Physical characteristics
- Source: W side of the Santa Rosa Range in NE Humboldt County
- • location: near Oregon state line
- • coordinates: 41°58′26″N 117°34′8″W﻿ / ﻿41.97389°N 117.56889°W
- • elevation: 3,060 ft (930 m)
- • coordinates: 40°52′59″N 119°03′50″W﻿ / ﻿40.88306°N 119.06389°W
- Length: 110 mi (180 km)
- Basin size: 6,720 mi^{2} (17,400 km^{2})
- • location: Quinn River Sink, ~60 miles (97 km) northwest of Winnemucca, Nevada(evaporation)
- • average: 0 cu ft/s (0 m^{3}/s)

Basin features
- • left: East Fork source: 41°51′03″N 117°27′58″W﻿ / ﻿41.850723°N 117.466245°W confluence: 41°58′26″N 117°34′09″W﻿ / ﻿41.973777°N 117.569305°W, South Fork source: 41°51′06″N 117°28′32″W﻿ / ﻿41.851556°N 117.475689°W confluence: 41°58′25″N 117°34′08″W﻿ / ﻿41.973499°N 117.569027°W
- • right: Kings River

= Quinn River =

River in Nevada, United States

The Quinn River, once known as the Queen River, is an intermittent river, approximately 110 mi long, in the desert of northwestern Nevada in the United States. It drains an enclosed basin inside the larger Great Basin.
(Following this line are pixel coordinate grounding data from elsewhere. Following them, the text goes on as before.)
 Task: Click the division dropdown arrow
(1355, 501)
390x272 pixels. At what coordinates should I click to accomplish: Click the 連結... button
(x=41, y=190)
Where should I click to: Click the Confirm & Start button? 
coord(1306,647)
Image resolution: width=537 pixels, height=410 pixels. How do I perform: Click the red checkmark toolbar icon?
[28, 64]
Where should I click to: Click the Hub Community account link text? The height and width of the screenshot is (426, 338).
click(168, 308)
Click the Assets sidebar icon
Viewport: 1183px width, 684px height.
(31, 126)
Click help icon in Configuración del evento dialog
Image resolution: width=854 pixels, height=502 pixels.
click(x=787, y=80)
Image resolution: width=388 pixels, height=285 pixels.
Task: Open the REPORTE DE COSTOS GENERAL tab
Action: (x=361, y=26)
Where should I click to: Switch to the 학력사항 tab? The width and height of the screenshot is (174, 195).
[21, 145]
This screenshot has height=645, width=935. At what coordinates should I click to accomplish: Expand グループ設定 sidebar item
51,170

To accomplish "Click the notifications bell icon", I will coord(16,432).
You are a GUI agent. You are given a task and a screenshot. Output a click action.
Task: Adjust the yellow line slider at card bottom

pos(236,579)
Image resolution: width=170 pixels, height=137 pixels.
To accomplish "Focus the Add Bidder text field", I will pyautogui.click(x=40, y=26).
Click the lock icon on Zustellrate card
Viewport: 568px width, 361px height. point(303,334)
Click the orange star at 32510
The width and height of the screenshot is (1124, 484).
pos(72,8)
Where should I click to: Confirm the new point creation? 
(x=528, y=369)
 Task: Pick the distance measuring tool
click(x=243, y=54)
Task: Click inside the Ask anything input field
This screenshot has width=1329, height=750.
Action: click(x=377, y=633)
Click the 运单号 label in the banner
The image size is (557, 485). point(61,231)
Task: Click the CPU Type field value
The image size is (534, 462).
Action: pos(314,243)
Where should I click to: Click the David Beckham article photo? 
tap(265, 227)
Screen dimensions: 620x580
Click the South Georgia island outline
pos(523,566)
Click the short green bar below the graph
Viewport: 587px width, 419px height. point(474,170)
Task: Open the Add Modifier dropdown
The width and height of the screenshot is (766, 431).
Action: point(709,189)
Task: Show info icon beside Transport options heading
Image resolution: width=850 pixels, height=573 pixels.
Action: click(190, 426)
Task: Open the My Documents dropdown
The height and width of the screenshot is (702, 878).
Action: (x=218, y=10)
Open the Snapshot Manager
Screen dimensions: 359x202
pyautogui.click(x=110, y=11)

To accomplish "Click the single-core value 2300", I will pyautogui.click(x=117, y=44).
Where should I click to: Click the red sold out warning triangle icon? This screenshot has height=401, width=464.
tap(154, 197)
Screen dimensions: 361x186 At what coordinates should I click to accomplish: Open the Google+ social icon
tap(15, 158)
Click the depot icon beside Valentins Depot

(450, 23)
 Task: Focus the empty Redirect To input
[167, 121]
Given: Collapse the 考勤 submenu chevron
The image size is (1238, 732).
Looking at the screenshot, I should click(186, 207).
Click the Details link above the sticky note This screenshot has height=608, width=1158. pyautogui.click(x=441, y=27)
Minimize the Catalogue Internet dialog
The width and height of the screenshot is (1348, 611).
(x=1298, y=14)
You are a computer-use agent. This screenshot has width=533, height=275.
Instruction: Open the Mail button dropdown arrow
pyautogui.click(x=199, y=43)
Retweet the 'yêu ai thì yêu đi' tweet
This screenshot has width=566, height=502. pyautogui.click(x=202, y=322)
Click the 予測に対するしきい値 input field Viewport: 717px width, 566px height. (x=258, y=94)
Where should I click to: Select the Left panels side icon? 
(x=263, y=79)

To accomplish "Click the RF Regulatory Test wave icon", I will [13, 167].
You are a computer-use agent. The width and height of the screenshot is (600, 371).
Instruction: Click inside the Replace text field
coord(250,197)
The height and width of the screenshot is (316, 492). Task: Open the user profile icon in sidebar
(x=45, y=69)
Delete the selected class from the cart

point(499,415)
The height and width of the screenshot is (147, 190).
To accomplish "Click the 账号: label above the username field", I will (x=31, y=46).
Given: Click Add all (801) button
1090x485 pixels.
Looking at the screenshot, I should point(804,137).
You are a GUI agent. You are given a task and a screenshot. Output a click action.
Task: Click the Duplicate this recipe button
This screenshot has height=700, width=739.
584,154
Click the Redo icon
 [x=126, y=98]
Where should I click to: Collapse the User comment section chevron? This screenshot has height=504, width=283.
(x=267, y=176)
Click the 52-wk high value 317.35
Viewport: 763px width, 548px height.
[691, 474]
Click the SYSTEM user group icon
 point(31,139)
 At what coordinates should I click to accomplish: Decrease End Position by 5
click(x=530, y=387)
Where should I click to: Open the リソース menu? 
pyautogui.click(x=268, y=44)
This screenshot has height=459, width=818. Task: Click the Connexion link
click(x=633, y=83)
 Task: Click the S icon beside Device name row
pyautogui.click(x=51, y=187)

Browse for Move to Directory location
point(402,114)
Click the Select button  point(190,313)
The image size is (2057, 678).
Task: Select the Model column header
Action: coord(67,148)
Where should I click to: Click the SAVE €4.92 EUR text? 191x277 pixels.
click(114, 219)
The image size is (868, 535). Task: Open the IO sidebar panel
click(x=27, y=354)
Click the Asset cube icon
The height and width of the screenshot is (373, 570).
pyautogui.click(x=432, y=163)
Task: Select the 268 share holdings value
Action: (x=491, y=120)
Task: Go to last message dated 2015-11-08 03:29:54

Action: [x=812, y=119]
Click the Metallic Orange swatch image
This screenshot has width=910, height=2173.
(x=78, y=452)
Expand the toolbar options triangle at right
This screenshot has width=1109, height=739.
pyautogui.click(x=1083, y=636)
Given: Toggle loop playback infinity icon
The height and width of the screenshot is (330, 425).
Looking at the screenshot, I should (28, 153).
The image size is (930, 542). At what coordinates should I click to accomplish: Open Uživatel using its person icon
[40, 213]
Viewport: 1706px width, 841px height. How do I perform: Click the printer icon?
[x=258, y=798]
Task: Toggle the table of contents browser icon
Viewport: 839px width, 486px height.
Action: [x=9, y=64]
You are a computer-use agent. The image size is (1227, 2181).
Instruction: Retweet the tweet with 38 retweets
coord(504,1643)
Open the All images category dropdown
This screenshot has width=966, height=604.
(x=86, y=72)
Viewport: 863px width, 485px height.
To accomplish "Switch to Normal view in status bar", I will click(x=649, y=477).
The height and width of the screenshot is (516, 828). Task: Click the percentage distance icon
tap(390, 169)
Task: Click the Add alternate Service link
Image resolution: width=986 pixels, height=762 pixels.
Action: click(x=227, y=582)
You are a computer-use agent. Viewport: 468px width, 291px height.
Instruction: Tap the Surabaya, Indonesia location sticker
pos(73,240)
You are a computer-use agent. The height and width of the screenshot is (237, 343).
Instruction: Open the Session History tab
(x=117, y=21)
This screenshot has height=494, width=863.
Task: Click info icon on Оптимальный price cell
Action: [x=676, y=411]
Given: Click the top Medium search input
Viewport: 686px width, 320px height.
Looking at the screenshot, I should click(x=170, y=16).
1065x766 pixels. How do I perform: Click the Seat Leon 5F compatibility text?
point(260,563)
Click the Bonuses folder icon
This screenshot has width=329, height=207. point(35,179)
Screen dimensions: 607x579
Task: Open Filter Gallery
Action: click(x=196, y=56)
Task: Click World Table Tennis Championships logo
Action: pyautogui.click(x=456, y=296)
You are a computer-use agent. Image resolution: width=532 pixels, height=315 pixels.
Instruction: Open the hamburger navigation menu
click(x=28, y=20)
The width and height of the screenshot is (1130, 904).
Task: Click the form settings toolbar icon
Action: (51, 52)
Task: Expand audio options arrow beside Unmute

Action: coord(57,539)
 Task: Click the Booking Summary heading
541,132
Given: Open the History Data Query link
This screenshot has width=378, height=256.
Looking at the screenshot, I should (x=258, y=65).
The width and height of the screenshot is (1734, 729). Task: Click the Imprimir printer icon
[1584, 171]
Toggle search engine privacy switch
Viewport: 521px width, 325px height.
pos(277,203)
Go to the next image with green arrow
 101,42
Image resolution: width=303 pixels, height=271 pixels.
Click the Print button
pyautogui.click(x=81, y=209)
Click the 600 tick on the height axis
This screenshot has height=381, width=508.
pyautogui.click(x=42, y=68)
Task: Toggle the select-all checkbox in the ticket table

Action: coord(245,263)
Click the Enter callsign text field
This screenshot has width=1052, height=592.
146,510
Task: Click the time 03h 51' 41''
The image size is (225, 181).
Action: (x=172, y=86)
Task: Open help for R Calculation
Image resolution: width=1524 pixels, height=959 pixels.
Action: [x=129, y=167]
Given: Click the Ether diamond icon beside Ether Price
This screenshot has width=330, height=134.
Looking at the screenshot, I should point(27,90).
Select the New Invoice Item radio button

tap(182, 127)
It rises in northeastern Humboldt County, on the west side of the Santa Rosa Range, just south of the Oregon state line. Its course flows southwest, through the main Nevada lands of the Fort McDermitt Paiute and Shoshone Tribes and then south and southwest, receiving the Kings River flowing south from Kings River Valley. The Quinn River evaporates in a sink at the Black Rock Desert, south of the Black Rock Range.

== Catchment ==
The Quinn River is the largest river in the region, starting in the Santa Rosa Range and ending in the Quinn River Sink on the playa south of the Black Rock Range. The watershed covers 11600 sqmi including the Upper and Lower Quinn River, Smoke Creek Desert, Massacre Lake, and Thousand Creek/Virgin Valley watersheds of northwestern Nevada as well as small parts across the border of Oregon.

== Quinn River Sink==
The Quinn River Sink is the mouth of the Quinn River and is a geographic sink of around 3 sqmi, where the Quinn River discharges and evaporates about 2.75 mi south-southwest of Black Rock Hot Springs.